======== DATASET CONTENT ========

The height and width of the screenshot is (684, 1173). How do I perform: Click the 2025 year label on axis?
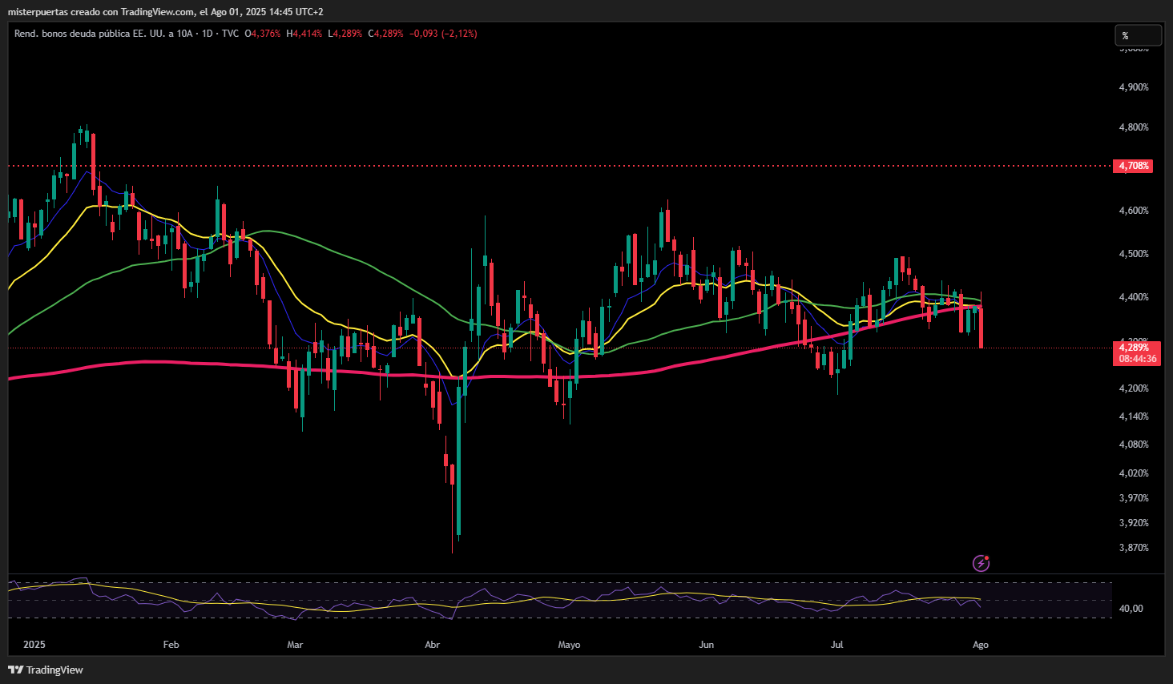click(34, 645)
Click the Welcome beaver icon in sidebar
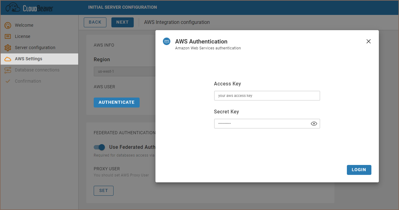Image resolution: width=399 pixels, height=210 pixels. coord(8,25)
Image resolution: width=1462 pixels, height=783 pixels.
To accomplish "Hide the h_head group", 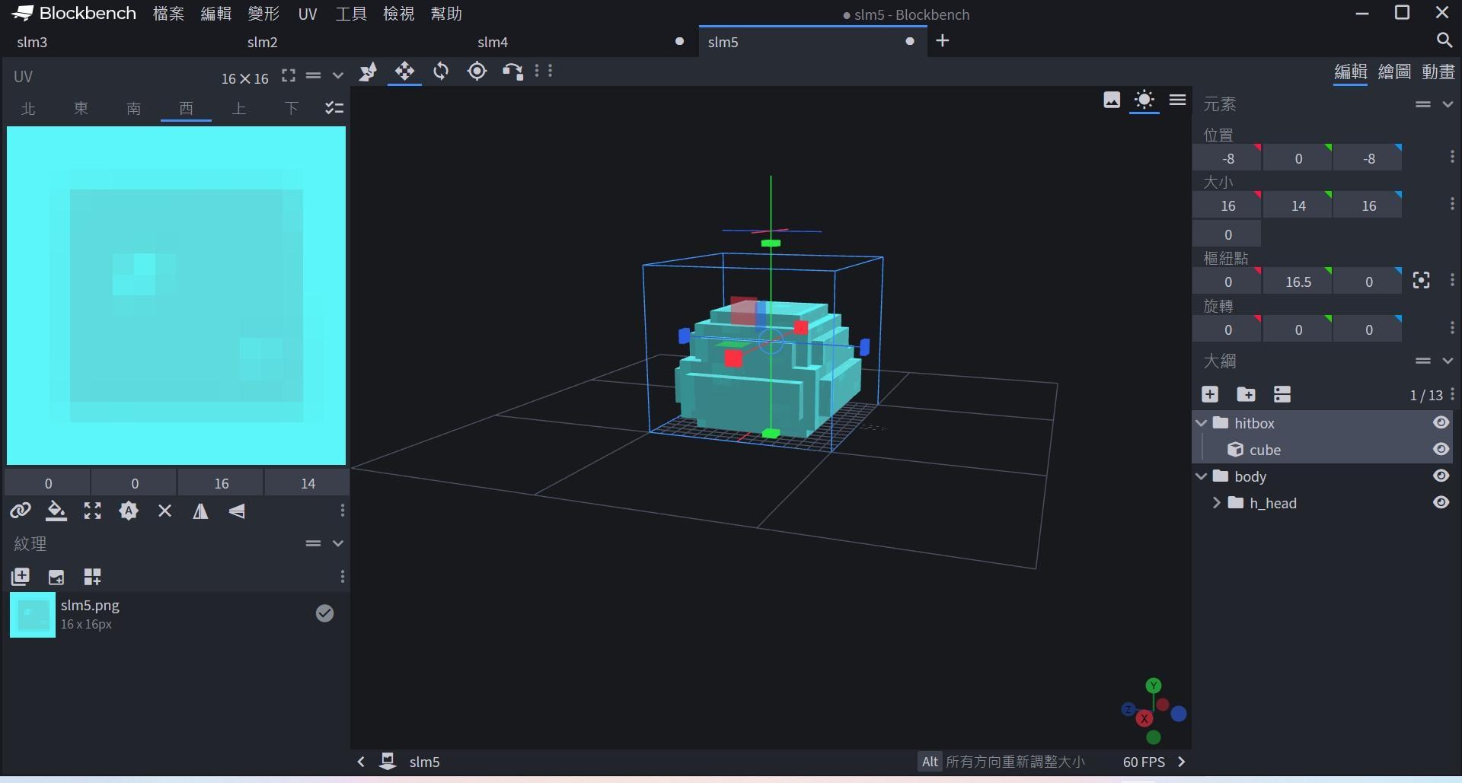I will pos(1441,503).
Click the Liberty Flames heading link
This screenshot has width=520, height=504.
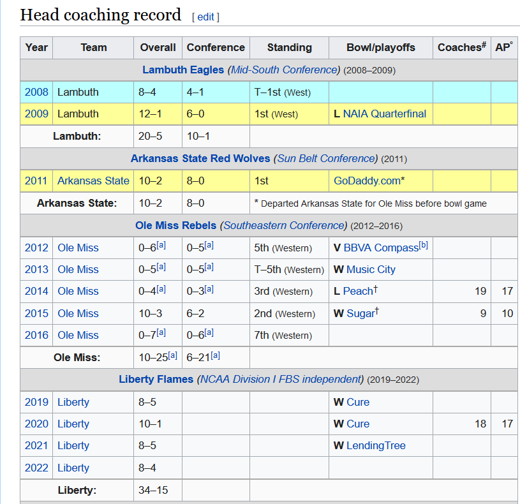pyautogui.click(x=156, y=379)
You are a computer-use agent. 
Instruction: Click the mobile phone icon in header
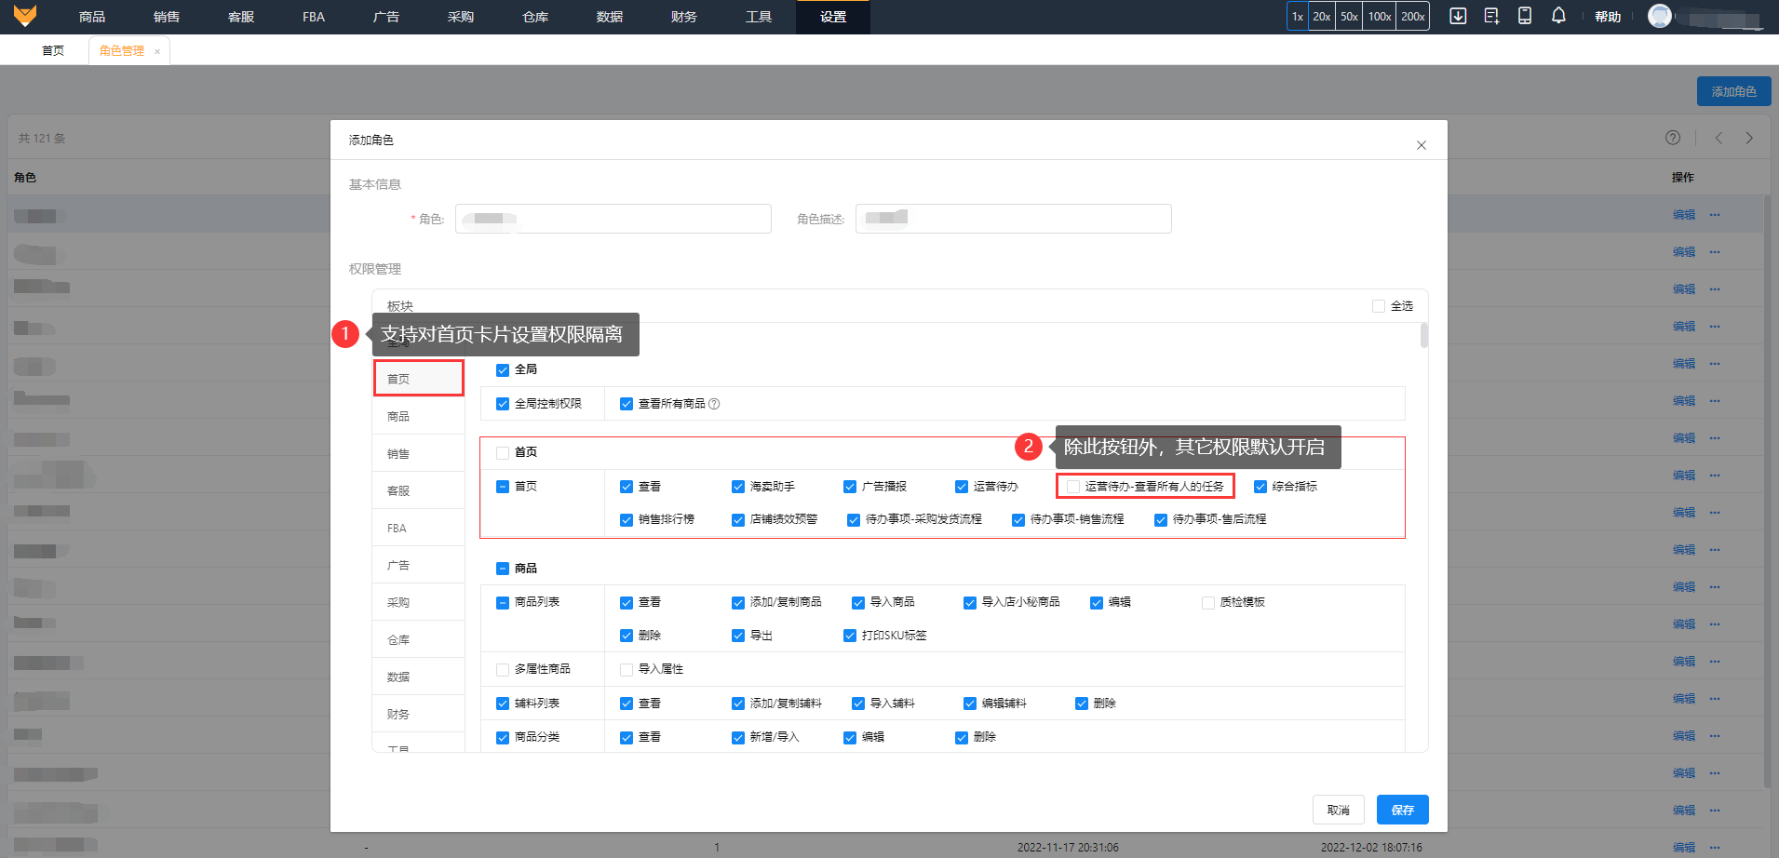pos(1525,16)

========

EXERCISE REQUIREMENTS: For the entries above, the output must hold exactly the lines from the one with "You are a computer-use agent." through the last line, both included, and no pictures.

WRITTEN REPLY:
You are a computer-use agent. 
Instruction: Click the mobile phone icon in header
pos(1525,16)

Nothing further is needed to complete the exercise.